WHAT NEEDS TO BE DONE
Using the records that follow, copy every line containing the word "column".

RECORDS FOR PROCESSING
+++++

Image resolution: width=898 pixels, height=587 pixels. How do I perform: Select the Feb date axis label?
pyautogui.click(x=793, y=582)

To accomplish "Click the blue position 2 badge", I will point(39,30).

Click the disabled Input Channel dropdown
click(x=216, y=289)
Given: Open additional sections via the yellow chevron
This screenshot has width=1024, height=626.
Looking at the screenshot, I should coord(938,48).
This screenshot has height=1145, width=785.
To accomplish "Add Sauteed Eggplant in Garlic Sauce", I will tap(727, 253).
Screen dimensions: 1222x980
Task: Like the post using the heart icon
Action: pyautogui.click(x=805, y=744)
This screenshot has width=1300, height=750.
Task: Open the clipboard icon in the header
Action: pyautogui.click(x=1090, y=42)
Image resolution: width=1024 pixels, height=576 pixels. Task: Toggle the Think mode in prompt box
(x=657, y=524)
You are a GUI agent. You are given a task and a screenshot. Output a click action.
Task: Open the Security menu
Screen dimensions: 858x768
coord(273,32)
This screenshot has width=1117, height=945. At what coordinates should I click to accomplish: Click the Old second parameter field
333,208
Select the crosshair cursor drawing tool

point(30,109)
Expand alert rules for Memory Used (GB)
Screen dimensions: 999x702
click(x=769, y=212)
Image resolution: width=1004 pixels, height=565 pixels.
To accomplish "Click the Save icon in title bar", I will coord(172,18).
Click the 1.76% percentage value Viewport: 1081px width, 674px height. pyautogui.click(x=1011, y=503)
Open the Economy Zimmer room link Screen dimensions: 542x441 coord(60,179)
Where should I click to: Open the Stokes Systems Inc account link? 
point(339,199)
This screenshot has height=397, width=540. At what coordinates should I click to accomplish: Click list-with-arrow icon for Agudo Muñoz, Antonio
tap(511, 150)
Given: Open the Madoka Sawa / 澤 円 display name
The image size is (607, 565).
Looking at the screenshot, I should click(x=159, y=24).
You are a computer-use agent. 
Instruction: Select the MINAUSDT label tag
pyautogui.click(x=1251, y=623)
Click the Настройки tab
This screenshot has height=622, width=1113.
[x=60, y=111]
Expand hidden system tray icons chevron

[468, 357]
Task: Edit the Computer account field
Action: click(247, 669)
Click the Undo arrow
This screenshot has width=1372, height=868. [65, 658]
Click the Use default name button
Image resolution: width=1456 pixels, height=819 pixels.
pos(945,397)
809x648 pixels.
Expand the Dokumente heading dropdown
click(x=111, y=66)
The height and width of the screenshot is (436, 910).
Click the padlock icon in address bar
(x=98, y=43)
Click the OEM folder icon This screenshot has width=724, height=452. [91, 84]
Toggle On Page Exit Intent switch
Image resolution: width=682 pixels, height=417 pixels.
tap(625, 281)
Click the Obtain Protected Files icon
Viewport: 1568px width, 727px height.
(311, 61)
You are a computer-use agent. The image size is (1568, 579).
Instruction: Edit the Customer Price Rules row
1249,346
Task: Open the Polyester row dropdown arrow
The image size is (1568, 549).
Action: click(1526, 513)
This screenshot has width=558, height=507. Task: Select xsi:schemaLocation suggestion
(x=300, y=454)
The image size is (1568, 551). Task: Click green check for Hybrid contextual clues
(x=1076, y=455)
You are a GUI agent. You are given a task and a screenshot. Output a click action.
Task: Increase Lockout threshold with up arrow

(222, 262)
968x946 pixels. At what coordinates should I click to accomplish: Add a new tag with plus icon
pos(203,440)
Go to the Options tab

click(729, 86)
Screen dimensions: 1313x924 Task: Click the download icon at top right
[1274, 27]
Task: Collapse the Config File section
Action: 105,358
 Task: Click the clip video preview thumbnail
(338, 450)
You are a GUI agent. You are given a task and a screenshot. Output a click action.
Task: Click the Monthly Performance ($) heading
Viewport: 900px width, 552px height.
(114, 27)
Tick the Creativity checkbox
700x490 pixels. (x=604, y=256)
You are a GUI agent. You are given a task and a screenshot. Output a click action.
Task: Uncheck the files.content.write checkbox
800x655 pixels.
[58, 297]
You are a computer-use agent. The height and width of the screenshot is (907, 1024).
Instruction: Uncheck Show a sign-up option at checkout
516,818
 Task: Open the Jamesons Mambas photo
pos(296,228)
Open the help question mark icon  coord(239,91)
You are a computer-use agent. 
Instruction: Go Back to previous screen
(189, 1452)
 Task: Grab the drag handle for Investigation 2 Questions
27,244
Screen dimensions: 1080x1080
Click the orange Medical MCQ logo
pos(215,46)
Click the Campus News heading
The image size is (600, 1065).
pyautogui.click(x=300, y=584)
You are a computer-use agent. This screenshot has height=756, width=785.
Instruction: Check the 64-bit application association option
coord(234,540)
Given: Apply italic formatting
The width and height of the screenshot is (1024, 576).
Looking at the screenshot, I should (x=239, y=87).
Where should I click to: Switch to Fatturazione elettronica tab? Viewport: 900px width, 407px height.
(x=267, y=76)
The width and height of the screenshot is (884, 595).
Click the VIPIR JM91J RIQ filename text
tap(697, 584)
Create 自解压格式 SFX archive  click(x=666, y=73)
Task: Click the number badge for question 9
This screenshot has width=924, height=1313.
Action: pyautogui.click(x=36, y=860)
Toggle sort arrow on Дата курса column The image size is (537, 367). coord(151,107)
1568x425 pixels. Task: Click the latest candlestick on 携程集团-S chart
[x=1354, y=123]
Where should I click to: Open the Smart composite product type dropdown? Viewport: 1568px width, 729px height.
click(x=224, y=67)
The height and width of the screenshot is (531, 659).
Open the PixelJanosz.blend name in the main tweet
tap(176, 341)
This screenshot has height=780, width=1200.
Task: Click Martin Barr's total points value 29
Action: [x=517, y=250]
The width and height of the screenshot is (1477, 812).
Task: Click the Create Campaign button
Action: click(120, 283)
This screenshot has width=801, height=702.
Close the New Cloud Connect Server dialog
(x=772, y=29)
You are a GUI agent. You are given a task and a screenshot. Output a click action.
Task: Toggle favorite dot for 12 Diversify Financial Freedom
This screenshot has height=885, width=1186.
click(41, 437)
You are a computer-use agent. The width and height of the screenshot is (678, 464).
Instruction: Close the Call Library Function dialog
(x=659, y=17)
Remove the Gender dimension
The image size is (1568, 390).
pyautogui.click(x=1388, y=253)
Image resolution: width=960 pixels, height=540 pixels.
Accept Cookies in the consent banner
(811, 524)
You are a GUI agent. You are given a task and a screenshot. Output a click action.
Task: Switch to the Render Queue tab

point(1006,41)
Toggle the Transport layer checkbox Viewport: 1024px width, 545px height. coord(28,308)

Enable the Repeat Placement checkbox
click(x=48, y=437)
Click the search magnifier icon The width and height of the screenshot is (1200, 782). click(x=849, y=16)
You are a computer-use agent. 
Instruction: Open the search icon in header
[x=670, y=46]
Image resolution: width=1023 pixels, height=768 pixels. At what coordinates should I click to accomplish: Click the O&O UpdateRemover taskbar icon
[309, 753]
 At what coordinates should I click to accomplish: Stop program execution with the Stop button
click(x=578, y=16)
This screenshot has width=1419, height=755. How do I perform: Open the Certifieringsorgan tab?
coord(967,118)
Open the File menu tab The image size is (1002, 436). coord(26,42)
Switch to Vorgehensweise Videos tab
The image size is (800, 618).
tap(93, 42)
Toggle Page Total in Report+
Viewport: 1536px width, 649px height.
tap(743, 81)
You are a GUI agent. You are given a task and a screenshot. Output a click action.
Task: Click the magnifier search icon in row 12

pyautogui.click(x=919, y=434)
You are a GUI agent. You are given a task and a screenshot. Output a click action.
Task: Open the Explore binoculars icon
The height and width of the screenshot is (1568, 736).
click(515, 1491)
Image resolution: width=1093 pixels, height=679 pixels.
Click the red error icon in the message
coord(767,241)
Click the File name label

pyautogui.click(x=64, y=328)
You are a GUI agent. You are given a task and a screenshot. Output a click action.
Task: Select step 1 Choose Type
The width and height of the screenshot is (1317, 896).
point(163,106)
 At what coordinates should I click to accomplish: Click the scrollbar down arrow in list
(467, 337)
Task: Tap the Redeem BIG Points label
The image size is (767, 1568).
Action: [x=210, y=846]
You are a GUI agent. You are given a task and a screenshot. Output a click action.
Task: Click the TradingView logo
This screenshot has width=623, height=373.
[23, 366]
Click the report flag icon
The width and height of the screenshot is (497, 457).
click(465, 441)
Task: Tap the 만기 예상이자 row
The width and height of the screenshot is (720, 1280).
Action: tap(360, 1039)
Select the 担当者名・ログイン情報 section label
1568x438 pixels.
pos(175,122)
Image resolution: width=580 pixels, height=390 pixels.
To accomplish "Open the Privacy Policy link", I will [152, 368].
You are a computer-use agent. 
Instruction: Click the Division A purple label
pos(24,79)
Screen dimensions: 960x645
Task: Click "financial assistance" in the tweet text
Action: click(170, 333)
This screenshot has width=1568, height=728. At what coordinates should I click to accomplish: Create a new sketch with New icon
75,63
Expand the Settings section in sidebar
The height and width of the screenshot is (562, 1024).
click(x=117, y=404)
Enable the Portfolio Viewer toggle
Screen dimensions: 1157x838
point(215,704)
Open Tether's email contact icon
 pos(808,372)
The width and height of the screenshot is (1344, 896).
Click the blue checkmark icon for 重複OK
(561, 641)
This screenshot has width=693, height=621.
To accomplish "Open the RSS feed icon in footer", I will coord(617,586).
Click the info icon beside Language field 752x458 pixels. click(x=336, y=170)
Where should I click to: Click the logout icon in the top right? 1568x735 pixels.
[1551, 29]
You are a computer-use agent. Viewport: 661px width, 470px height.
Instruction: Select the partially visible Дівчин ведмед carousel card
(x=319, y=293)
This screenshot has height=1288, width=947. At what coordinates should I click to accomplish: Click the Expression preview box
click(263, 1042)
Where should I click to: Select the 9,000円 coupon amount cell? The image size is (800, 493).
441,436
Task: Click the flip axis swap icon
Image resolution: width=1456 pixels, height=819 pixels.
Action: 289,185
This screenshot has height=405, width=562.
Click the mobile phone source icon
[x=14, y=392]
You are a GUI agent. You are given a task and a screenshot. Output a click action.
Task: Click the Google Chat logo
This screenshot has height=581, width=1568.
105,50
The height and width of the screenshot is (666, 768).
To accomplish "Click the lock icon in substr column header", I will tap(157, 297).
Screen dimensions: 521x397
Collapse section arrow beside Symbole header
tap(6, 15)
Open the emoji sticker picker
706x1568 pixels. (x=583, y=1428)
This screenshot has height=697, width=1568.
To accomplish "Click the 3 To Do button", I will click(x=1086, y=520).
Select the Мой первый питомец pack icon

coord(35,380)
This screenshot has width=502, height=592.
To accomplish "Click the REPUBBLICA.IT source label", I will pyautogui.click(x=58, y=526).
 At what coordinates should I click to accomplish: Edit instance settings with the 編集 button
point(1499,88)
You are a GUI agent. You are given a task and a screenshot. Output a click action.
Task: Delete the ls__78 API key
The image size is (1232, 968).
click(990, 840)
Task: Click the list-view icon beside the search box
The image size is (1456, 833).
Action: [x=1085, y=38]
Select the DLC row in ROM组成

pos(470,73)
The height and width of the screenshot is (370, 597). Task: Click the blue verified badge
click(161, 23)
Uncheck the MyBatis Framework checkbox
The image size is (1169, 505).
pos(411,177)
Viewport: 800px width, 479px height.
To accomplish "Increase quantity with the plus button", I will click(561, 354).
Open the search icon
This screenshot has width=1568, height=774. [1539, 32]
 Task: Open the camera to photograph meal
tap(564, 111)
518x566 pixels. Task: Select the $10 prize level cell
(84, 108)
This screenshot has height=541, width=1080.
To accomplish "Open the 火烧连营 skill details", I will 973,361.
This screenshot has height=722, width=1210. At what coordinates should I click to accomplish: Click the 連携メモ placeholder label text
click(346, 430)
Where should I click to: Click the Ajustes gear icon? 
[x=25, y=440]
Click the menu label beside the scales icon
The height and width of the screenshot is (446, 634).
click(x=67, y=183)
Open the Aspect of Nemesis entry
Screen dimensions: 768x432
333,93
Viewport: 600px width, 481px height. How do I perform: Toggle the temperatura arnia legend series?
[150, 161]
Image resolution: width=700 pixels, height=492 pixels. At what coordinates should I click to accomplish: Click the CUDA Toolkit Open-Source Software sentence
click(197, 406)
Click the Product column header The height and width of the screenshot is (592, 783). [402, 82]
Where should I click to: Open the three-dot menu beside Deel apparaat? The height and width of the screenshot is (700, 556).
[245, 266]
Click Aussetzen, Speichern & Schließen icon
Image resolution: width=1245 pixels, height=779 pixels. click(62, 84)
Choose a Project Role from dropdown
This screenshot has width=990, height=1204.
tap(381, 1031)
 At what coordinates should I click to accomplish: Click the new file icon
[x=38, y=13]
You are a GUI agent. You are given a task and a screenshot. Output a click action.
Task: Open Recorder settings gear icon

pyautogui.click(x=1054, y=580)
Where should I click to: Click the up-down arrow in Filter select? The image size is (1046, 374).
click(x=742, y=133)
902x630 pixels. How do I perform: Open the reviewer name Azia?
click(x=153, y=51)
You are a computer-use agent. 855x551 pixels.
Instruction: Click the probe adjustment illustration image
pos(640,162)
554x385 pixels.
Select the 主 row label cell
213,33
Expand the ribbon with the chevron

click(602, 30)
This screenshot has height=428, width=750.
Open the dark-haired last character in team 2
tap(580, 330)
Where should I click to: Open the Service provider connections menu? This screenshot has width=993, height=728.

+++++

FINISHED TASK
Toggle sort arrow on Дата курса column The image size is (537, 367). coord(151,107)
To accomplish "Click the lock icon in substr column header", I will tap(157, 297).
Click the Product column header The height and width of the screenshot is (592, 783). [402, 82]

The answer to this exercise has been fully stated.